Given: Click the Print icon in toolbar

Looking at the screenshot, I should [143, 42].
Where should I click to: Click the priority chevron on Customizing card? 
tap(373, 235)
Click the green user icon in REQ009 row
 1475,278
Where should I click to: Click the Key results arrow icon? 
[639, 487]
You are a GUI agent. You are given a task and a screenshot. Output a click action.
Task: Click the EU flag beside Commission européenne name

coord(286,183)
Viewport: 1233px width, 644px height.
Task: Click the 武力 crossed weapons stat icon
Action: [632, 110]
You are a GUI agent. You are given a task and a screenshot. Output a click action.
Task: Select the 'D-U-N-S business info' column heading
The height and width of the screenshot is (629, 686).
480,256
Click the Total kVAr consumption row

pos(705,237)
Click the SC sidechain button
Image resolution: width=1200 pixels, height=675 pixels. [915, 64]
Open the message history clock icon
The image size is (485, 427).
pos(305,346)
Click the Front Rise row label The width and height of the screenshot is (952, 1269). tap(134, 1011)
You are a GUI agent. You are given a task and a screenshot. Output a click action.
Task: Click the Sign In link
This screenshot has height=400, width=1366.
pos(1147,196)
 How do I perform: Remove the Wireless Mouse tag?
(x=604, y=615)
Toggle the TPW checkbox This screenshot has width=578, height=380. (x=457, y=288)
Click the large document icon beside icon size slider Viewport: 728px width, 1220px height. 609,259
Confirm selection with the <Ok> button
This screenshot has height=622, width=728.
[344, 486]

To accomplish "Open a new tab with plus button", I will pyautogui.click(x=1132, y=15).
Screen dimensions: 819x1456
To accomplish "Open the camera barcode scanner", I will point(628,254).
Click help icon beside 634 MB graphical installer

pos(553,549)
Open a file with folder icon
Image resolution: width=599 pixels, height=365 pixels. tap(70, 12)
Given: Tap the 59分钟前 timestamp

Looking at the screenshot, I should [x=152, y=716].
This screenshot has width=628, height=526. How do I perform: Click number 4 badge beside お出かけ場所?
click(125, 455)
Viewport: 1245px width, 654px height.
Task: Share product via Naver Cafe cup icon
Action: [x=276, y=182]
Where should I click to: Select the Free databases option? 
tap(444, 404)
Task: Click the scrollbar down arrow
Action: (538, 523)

Problem requirements: Reproduce exactly, and only, the part of the listing above that begins at the line with "Click the green user icon in REQ009 row" and goes on through the line with "Task: Select the".

Exercise answer:
Click the green user icon in REQ009 row
 1475,278
Where should I click to: Click the Key results arrow icon? 
[639, 487]
You are a GUI agent. You are given a task and a screenshot. Output a click action.
Task: Click the EU flag beside Commission européenne name

coord(286,183)
Viewport: 1233px width, 644px height.
Task: Click the 武力 crossed weapons stat icon
Action: [632, 110]
You are a GUI agent. You are given a task and a screenshot. Output a click action.
Task: Select the 'D-U-N-S business info' column heading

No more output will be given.